Muriel Woodcock née Ferguson

Personal information
- Nationality: British (Scottish)
- Born: c.1940 Greenock, Scotland

Sport
- Sport: Badminton
- Event(s): singles, doubles
- Club: Ardgowan BC Cazinove BC, Middlesex

Medal record
Women's badminton
Representing Scotland
Commonwealth Games
| Bronze medal – third place | 1966 Kingston | Mixed doubles |

= Muriel Woodcock =

Scottish badminton player

Muriel Woodcock (née Ferguson) (born c.1940) is a former badminton player from Scotland who won a bronze medal at the Commonwealth Games.

== Biography ==
Born Muriel Ferguson, she won seven consecutive Scottish National singles titles, in addition to five doubles titles. Ferguson also won two Scottish Open singles titles.
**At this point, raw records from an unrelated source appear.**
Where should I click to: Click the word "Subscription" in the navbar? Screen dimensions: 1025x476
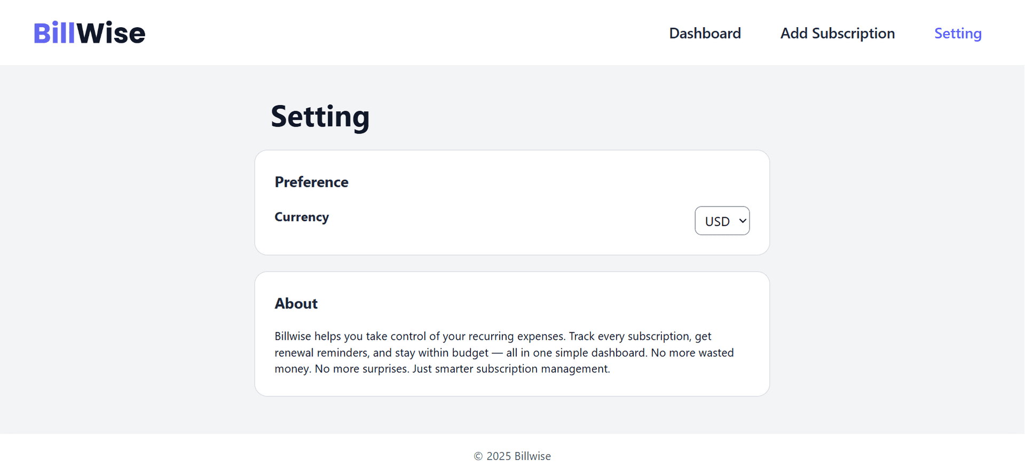[x=853, y=33]
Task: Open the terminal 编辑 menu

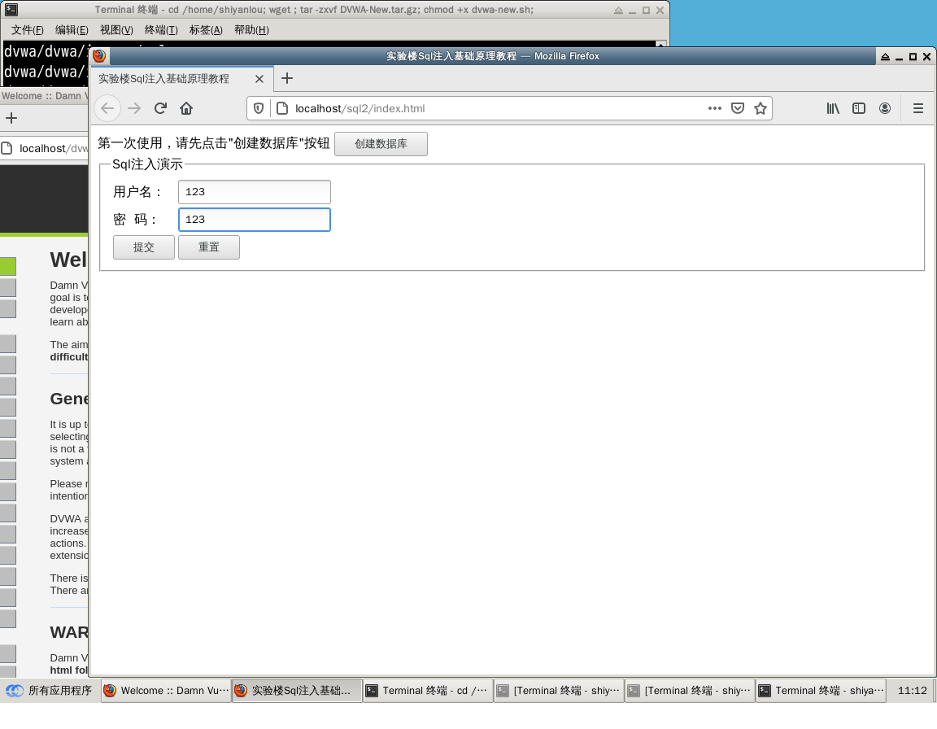Action: [72, 30]
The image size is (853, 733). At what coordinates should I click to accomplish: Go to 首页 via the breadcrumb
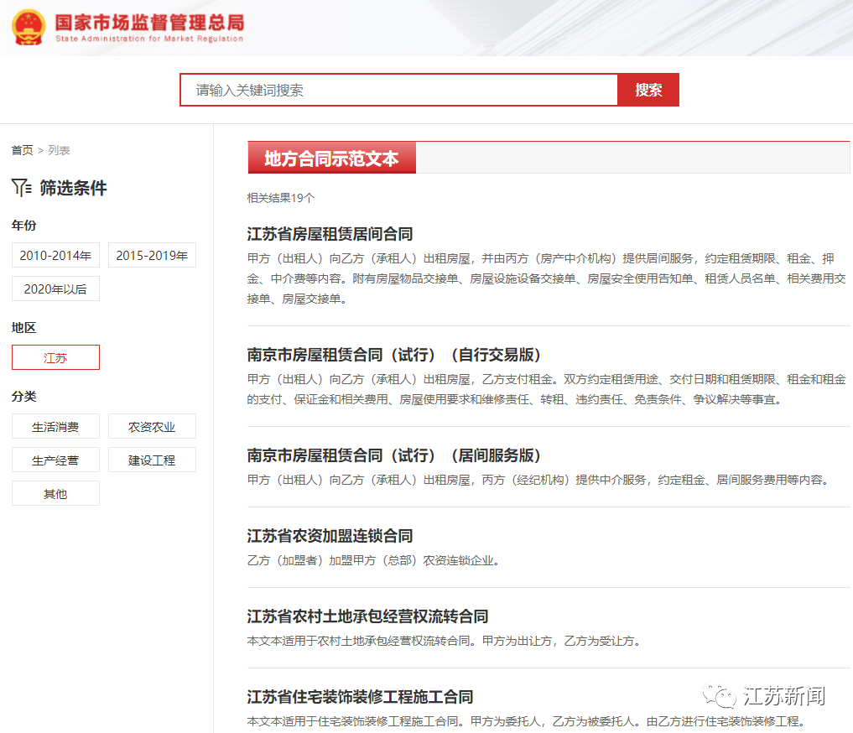coord(23,150)
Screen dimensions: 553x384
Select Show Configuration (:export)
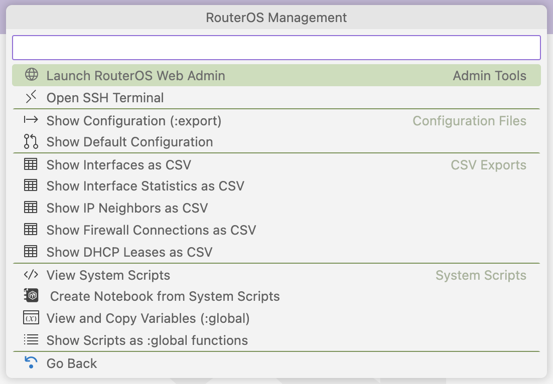pos(134,121)
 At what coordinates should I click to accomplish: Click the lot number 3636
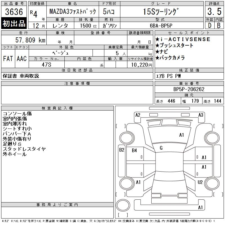click(x=14, y=12)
Ferguson represented the Scotland team at the 1966 British Empire and Commonwealth Games in Kingston, Jamaica, in the singles, doubles and mixed doubles events, where she won a mixed doubles bronze medal with Bob McCoig. At the time of the games she was based in London and played for the Cazinove Badminton Club in Middlesex.

Ferguson married in 1969 and played under her married name of Woodcock thereafter.

Partnering Bob McCoig again, Woodcock was runner-up in mixed doubles at the prestigious All-England Championships in 1968.